From the listing below, reproduce word for word the part that opens with the line containing "Click the Reblog button" and closes with the line containing "The image size is (1466, 812)."; reproduce nothing else.
=======
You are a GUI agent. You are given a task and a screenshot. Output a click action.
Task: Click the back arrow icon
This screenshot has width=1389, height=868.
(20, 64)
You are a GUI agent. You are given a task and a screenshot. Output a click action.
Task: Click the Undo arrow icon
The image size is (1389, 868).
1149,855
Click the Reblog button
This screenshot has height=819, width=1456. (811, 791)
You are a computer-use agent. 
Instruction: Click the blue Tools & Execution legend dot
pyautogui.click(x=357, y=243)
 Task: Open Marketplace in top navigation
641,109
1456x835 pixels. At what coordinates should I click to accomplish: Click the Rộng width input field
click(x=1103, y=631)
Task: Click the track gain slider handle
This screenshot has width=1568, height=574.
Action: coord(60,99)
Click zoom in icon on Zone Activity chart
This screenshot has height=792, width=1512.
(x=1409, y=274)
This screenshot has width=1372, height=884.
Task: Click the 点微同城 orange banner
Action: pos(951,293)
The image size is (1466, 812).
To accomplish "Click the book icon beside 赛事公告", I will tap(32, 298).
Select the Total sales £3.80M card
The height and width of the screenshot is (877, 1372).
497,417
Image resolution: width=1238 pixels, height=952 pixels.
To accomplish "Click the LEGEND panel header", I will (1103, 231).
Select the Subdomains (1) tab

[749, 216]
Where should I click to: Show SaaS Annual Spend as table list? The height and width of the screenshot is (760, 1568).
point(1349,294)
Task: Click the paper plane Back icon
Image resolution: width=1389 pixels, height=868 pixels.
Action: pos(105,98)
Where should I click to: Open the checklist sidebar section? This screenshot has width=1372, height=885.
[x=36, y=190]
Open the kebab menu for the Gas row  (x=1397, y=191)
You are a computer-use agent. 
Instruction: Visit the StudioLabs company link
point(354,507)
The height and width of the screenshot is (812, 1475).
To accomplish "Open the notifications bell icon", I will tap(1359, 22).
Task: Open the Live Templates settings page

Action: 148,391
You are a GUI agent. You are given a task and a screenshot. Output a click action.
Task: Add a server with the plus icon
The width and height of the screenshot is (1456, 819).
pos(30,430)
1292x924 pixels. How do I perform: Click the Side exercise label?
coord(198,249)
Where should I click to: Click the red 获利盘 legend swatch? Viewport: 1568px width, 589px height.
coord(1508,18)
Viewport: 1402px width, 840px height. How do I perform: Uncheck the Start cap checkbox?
=======
#### Answer space:
Click the Reblog button
This screenshot has height=819, width=1456. (811, 791)
You are a computer-use agent. 
Instruction: Click the blue Tools & Execution legend dot
pyautogui.click(x=357, y=243)
 Task: Open Marketplace in top navigation
641,109
1456x835 pixels. At what coordinates should I click to accomplish: Click the Rộng width input field
click(x=1103, y=631)
Task: Click the track gain slider handle
This screenshot has width=1568, height=574.
Action: coord(60,99)
Click zoom in icon on Zone Activity chart
This screenshot has height=792, width=1512.
(x=1409, y=274)
This screenshot has width=1372, height=884.
Task: Click the 点微同城 orange banner
Action: pos(951,293)
The image size is (1466, 812).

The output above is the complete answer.